§ **Data**
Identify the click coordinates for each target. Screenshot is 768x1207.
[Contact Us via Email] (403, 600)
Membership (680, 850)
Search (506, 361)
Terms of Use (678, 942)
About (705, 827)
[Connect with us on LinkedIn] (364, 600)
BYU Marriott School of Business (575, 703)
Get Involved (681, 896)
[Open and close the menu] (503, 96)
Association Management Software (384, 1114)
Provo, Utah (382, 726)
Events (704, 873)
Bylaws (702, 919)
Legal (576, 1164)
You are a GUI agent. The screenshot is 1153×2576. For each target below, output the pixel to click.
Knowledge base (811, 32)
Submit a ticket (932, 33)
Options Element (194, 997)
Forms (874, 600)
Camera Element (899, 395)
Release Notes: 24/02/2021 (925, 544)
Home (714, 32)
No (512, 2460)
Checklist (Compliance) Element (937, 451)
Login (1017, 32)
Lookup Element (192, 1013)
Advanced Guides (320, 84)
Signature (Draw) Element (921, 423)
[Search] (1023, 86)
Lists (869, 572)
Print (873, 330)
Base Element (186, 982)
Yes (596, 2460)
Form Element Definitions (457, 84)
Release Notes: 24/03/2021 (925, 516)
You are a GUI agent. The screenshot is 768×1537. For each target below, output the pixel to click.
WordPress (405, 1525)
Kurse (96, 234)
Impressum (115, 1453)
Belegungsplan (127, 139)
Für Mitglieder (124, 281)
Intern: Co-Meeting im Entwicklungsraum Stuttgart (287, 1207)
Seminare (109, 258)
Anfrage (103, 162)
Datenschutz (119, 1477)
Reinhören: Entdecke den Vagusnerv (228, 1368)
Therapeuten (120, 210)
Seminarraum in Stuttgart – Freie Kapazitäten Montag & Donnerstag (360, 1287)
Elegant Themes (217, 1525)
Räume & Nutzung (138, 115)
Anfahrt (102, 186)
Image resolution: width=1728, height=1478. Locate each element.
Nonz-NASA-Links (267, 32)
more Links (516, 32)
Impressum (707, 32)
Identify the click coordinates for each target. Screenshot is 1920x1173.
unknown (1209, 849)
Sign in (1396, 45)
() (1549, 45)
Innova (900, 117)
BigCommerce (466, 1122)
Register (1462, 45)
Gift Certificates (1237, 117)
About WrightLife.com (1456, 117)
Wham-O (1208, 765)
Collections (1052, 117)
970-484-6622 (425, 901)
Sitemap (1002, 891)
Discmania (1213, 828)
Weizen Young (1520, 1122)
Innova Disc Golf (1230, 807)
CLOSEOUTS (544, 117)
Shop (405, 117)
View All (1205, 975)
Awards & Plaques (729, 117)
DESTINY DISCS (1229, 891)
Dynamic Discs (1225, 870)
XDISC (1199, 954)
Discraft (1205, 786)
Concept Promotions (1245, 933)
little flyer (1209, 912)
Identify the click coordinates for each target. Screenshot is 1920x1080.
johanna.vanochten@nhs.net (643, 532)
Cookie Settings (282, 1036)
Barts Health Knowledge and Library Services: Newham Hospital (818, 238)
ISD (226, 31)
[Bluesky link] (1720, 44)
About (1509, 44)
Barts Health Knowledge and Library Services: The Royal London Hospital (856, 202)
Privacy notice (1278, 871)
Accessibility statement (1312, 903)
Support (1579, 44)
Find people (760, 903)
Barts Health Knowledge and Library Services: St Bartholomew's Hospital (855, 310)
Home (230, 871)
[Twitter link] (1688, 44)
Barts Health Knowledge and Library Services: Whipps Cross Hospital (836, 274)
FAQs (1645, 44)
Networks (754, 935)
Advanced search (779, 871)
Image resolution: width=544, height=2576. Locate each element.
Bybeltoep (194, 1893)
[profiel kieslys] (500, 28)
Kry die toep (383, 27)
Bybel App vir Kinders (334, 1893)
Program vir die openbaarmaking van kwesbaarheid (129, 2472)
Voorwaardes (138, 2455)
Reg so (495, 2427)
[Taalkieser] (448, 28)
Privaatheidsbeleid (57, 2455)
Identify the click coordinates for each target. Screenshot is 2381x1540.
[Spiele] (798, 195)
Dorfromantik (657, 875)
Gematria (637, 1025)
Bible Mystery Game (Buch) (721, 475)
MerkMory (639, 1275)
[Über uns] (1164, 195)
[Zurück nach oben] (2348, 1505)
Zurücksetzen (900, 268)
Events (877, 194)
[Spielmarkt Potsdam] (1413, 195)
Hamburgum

§ **Work required**
Reproduce the records above word for word.

§ **Written answer**
Identify the click coordinates for each target. Screenshot is 768x1207.
[Contact Us via Email] (403, 600)
Membership (680, 850)
Search (506, 361)
Terms of Use (678, 942)
About (705, 827)
[Connect with us on LinkedIn] (364, 600)
BYU Marriott School of Business (575, 703)
Get Involved (681, 896)
[Open and close the menu] (503, 96)
Association Management Software (384, 1114)
Provo, Utah (382, 726)
Events (704, 873)
Bylaws (702, 919)
Legal (576, 1164)
You are a GUI agent. The screenshot is 1153×2576. For each target below, output the pixel to click.
Knowledge base (811, 32)
Submit a ticket (932, 33)
Options Element (194, 997)
Forms (874, 600)
Camera Element (899, 395)
Release Notes: 24/02/2021 (925, 544)
Home (714, 32)
No (512, 2460)
Checklist (Compliance) Element (937, 451)
Login (1017, 32)
Lookup Element (192, 1013)
Advanced Guides (320, 84)
Signature (Draw) Element (921, 423)
[Search] (1023, 86)
Lists (869, 572)
Print (873, 330)
Base Element (186, 982)
Yes (596, 2460)
Form Element Definitions (457, 84)
Release Notes: 24/03/2021 (925, 516)
You are a GUI agent. The screenshot is 768×1537. For each target below, output the pixel to click.
WordPress (405, 1525)
Kurse (96, 234)
Impressum (115, 1453)
Belegungsplan (127, 139)
Für Mitglieder (124, 281)
Intern: Co-Meeting im Entwicklungsraum Stuttgart (287, 1207)
Seminare (109, 258)
Anfrage (103, 162)
Datenschutz (119, 1477)
Reinhören: Entdecke den Vagusnerv (228, 1368)
Therapeuten (120, 210)
Seminarraum in Stuttgart – Freie Kapazitäten Montag & Donnerstag (360, 1287)
Elegant Themes (217, 1525)
Räume & Nutzung (138, 115)
Anfahrt (102, 186)
Image resolution: width=1728, height=1478. Locate each element.
Nonz-NASA-Links (267, 32)
more Links (516, 32)
Impressum (707, 32)
Identify the click coordinates for each target. Screenshot is 1920x1173.
unknown (1209, 849)
Sign in (1396, 45)
() (1549, 45)
Innova (900, 117)
BigCommerce (466, 1122)
Register (1462, 45)
Gift Certificates (1237, 117)
About WrightLife.com (1456, 117)
Wham-O (1208, 765)
Collections (1052, 117)
970-484-6622 (425, 901)
Sitemap (1002, 891)
Discmania (1213, 828)
Weizen Young (1520, 1122)
Innova Disc Golf (1230, 807)
CLOSEOUTS (544, 117)
Shop (405, 117)
View All (1205, 975)
Awards & Plaques (729, 117)
DESTINY DISCS (1229, 891)
Dynamic Discs (1225, 870)
XDISC (1199, 954)
Discraft (1205, 786)
Concept Promotions (1245, 933)
little flyer (1209, 912)
Identify the click coordinates for each target. Screenshot is 1920x1080.
johanna.vanochten@nhs.net (643, 532)
Cookie Settings (282, 1036)
Barts Health Knowledge and Library Services: Newham Hospital (818, 238)
ISD (226, 31)
[Bluesky link] (1720, 44)
About (1509, 44)
Barts Health Knowledge and Library Services: The Royal London Hospital (856, 202)
Privacy notice (1278, 871)
Accessibility statement (1312, 903)
Support (1579, 44)
Find people (760, 903)
Barts Health Knowledge and Library Services: St Bartholomew's Hospital (855, 310)
Home (230, 871)
[Twitter link] (1688, 44)
Barts Health Knowledge and Library Services: Whipps Cross Hospital (836, 274)
FAQs (1645, 44)
Networks (754, 935)
Advanced search (779, 871)
Image resolution: width=544, height=2576. Locate each element.
Bybeltoep (194, 1893)
[profiel kieslys] (500, 28)
Kry die toep (383, 27)
Bybel App vir Kinders (334, 1893)
Program vir die openbaarmaking van kwesbaarheid (129, 2472)
Voorwaardes (138, 2455)
Reg so (495, 2427)
[Taalkieser] (448, 28)
Privaatheidsbeleid (57, 2455)
Identify the click coordinates for each target. Screenshot is 2381x1540.
[Spiele] (798, 195)
Dorfromantik (657, 875)
Gematria (637, 1025)
Bible Mystery Game (Buch) (721, 475)
MerkMory (639, 1275)
[Über uns] (1164, 195)
[Zurück nach oben] (2348, 1505)
Zurücksetzen (900, 268)
Events (877, 194)
[Spielmarkt Potsdam] (1413, 195)
Hamburgum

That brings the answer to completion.